Setelah meminum segelas air, ia mulai mengkhawatirkan keadaan bossnya. Pria itu bekerja sampai larut malam tanpa memikirkan kesehatannya. Renjun membuka lemari dapur dan menemukan sekotak teh chamomile. Dengan cepat, dia membuatkan secangkir teh hangat, berharap itu bisa membantu bossnya tidur lebih nyenyak.

Setelah teh siap, ia kembali ke ruang kerja Jeno.

Tok Tok

Renjun membuka pintu perlahan dan mendekati meja kerja Jeno. "Saya membuatkan Anda teh chamomile, Tuan. Ini bagus untuk insomnia Anda," katanya sambil meletakkan cangkir di atas meja.

Jeno hanya menatap cangkir itu dalam diam, lalu menghela nafas pelan. "Aku tidak butuh itu."

Renjun berusaha menahan kesal. Pria ini benar-benar sulit dihadapi. Namun, ia tetap menjaga nada suaranya agar tetap tenang. "Anda harus tidur dengan cukup, Tuan. Besok ada meeting penting dengan Vertex Inc., semoga teh ini dapat membantu. Selamat malam."

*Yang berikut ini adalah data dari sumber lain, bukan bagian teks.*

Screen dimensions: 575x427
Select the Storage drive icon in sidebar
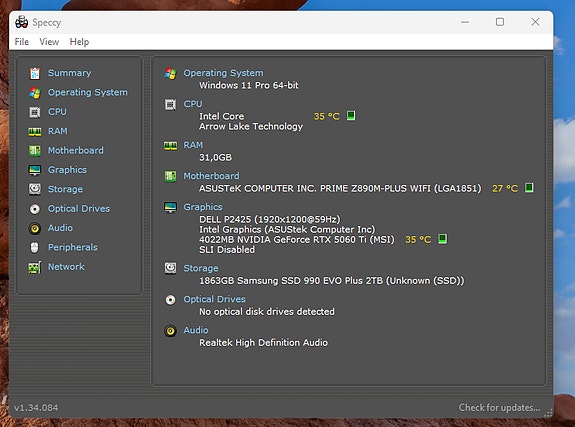[35, 189]
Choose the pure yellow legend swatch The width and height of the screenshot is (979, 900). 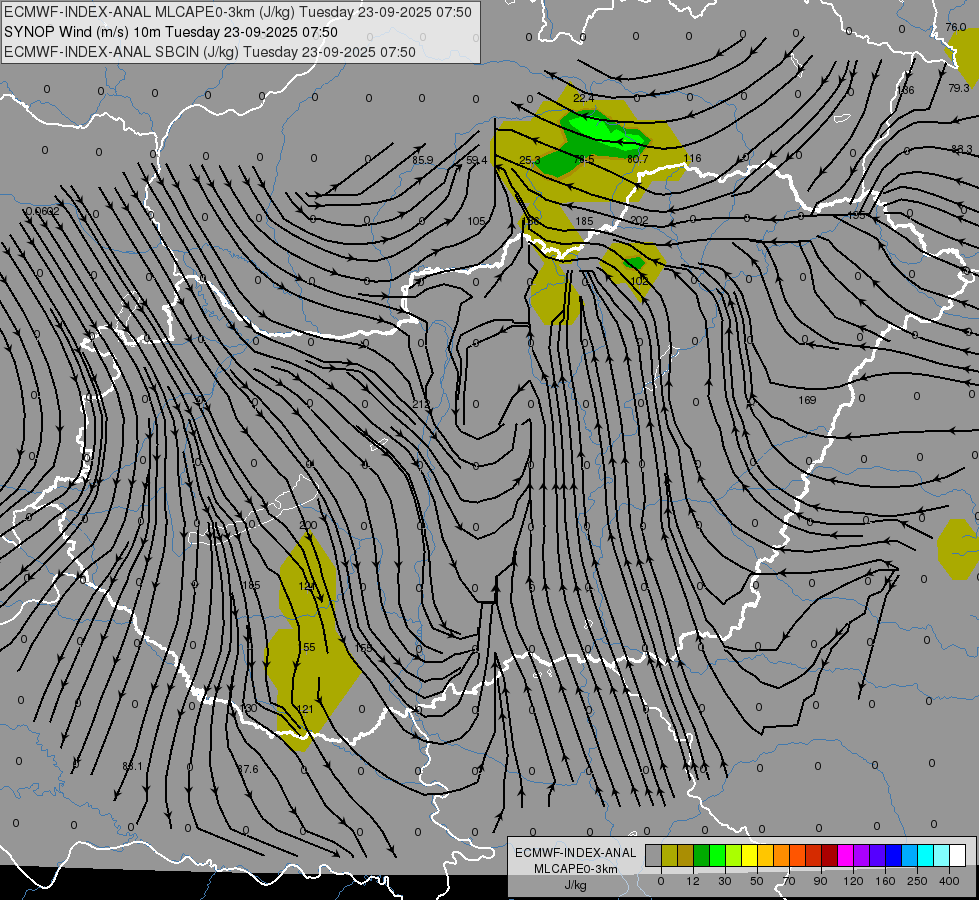(x=749, y=855)
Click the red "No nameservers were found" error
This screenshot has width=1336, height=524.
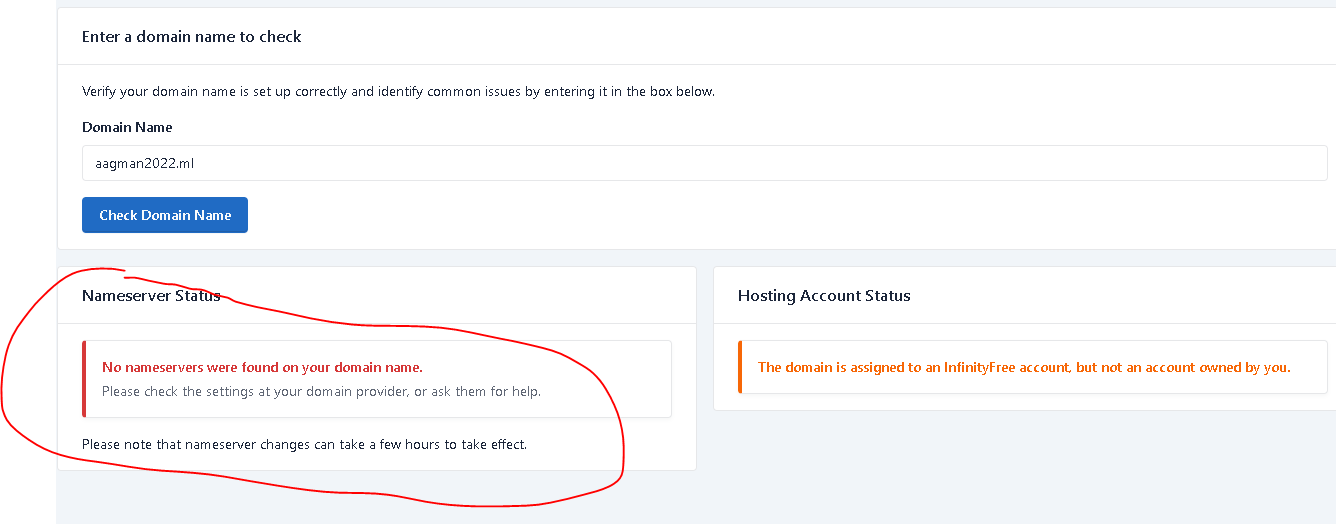[262, 367]

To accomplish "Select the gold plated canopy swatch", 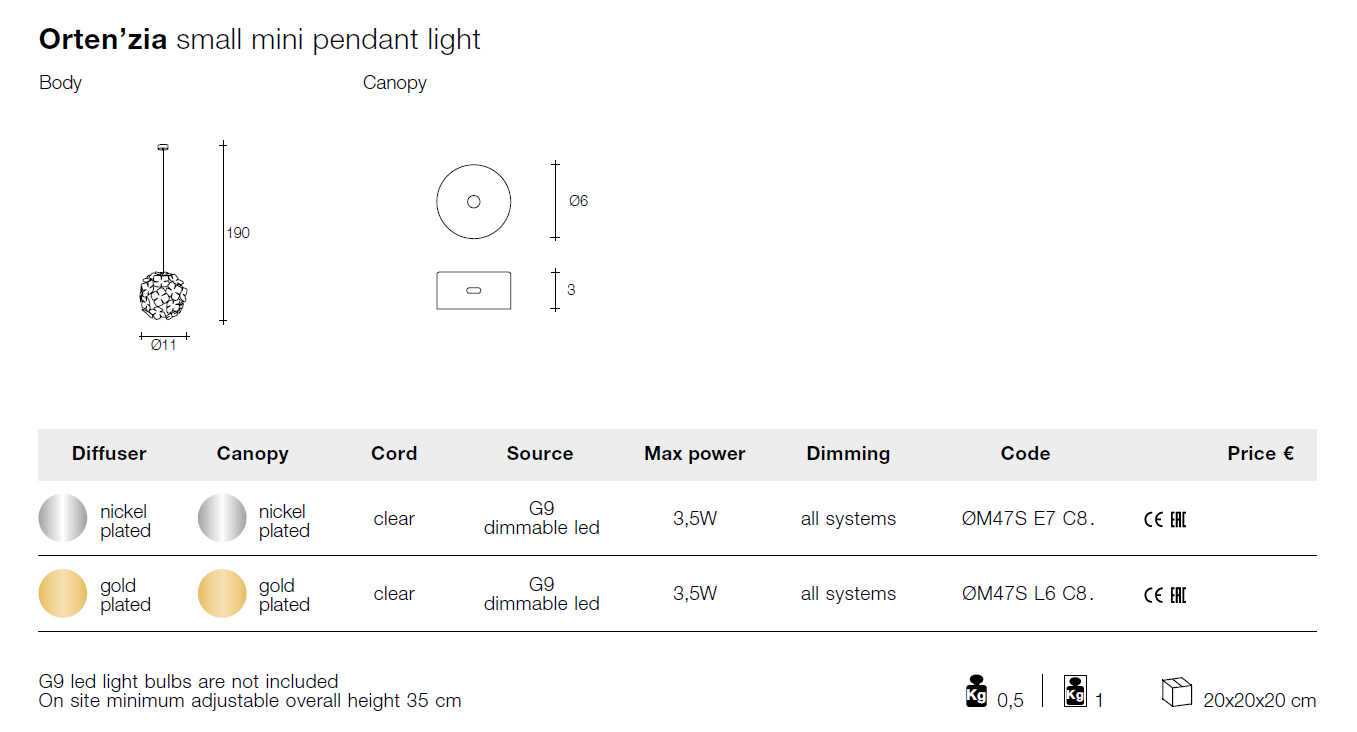I will tap(222, 593).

Tanpa menunggu balasan, Renjun meninggalkan ruangan itu dan kembali ke kamarnya.


Boss & Baby


Pagi harinya, Renjun bangun lebih awal seperti biasa. Ia segera menyiapkan sarapan untuk dirinya dan Jeno. Baru setelahnya dia mandi dan bersiap, hari ini dia mengenakan blazer berbahan tweed hitam dan celana senada.

Sebelum turun ke ruang makan, ia menuju kamar Jeno untuk memastikan pria itu sudah bangun. Setelah mengetuk pintu beberapa kali tanpa mendapat jawaban, Renjun membuka pintu perlahan. Suara gemericik air dari kamar mandi membuatnya lega, setidaknya Jeno sudah bangun. Ia segera menyiapkan pakaian kerja Jeno, memadukan setelan jas hitam yang elegan dengan dasi biru tua, kemudian keluar dari kamar sebelum pria itu selesai di kamar mandi.

Di ruang makan, Renjun memastikan sarapan tersaji rapi di meja. Ia menunggu Jeno datang dengan tenang, siap untuk menjalani hari yang panjang di kantor. Dalam hati, ia berharap bahwa hari ini, Jeno tidak akan terlalu sulit dihadapi.

.

Jeno turun ke ruang makan dengan langkah santai, mengenakan pakaian yang sudah disiapkan Renjun sebelumnya. Saat mendekati meja makan, ia samar-samar mendengar suara Renjun sedang berbicara di telepon.

"Semua baik-baik saja, hyung," ucap Renjun sambil tersenyum kecil.

Jeda sejenak, sebelum Renjun melanjutkan, "Semoga perusahaan di Kanada segera membaik."

Jeno berhenti beberapa langkah dari Renjun, mendengarkan tanpa sengaja.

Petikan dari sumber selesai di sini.